It is obvious that many republicans oppose the proposed health care bill. But many liberals and progressives oppose it as well.
For example, economist L. Randall Wray writes:
Here’s the opportunity, Wall Street’s newest and bestest gamble: there is a huge untapped market of some 50 million people who are not paying insurance premiums—and the number grows every year because employers drop coverage and people can’t afford premiums. Solution? Health insurance “reform” that requires everyone to turn over their pay to Wall Street. Can’t afford the premiums? That is OK—Uncle Sam will kick in a few hundred billion to help out the insurers. Of course, do not expect more health care or better health outcomes because that has nothing to do with “reform” … Wall Street’s insurers… see a missed opportunity. They’ll collect the extra premiums and deny the claims. This is just another bailout of the financial system, because the tens of trillions of dollars already committed are not nearly enough.

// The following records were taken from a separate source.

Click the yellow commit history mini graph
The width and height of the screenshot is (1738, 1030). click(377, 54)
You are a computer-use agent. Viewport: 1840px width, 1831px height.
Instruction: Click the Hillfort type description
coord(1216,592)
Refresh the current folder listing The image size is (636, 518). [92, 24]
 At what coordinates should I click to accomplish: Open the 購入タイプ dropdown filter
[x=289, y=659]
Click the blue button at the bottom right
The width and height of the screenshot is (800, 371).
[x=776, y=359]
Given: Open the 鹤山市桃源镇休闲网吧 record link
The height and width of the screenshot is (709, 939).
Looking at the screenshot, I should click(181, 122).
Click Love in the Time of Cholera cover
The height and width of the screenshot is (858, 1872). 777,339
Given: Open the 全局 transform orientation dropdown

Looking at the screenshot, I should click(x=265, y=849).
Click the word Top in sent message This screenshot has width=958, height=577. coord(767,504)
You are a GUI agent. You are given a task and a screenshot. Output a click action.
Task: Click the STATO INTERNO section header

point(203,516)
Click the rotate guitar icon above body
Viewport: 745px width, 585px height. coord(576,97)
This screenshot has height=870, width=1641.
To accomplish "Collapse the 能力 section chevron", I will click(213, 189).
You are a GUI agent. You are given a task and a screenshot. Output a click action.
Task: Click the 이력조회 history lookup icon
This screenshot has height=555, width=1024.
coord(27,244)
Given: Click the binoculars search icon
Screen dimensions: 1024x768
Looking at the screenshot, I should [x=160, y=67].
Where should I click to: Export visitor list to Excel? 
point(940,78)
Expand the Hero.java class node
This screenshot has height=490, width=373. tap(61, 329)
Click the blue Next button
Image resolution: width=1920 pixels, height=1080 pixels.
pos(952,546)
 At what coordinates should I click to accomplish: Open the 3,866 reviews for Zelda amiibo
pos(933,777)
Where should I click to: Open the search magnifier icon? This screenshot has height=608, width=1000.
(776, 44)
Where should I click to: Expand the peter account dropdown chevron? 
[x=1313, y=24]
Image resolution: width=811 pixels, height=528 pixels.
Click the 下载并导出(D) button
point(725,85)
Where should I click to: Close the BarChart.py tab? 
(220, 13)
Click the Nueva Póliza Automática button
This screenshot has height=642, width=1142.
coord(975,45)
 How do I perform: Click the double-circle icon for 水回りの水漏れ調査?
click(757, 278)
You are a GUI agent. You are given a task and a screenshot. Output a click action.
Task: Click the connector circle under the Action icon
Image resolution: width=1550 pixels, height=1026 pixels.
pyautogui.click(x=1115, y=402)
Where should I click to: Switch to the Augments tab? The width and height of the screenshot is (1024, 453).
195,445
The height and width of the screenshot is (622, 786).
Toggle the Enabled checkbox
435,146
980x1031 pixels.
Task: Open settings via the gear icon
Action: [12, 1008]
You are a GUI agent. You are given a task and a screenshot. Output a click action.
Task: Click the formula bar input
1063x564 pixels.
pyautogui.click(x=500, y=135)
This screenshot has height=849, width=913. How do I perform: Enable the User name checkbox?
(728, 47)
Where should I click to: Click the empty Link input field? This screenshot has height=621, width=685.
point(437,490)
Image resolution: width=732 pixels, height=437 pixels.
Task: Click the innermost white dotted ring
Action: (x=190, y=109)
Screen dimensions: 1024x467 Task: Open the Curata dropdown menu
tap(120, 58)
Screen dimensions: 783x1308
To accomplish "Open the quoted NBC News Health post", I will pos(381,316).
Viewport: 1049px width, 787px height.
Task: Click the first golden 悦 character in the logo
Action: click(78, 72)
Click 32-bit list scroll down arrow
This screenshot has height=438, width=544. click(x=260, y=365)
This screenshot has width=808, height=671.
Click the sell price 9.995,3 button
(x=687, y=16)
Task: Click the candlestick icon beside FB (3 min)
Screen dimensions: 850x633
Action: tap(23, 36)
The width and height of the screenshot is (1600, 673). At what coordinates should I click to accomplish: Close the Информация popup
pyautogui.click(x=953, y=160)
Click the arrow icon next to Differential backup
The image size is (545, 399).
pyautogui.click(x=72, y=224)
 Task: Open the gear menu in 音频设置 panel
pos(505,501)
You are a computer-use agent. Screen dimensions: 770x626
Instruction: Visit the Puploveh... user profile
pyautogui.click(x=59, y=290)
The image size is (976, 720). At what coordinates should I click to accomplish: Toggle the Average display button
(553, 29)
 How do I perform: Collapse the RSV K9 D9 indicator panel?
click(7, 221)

Wray points out that – with the repeal of Glass Steagall – the financial sector and the insurance businesses (the “f” and “i” in the “fire” sector) are somewhat merged.
Wray is no conservative. He is Ph.D. is Professor of Economics at the University of Missouri-Kansas City, Research Director with the Center for Full Employment and Price Stability and Senior Research Scholar at The Levy Economics Institute – which focuses on inequality in the distribution of earnings, income, and wealth.
Dr. Andrew Coates describes the bill as “a guarantee of insurance industry dominance and the continued privatization of health care in every arena.”
Dr. Coates is no conservative. He is a medical doctor, a member of the Public Employees Federation, AFL-CIO, secretary of the Capital District chapter of Physicians for a National Health Program, and teaches at Albany Medical College.
And – as I have previously pointed out – progressives such as law school professor Sheldon Laskin, anti-war activist David Swanson, and Miles Mogulescu are calling the bill authoritarian and unconstitutional because the government cannot legally force people to buy private health insurance.
Indeed, given Wray’s point that this is just another bailout in disguise, the bill should more properly be called a “wealth reform” bill than health reform legislation.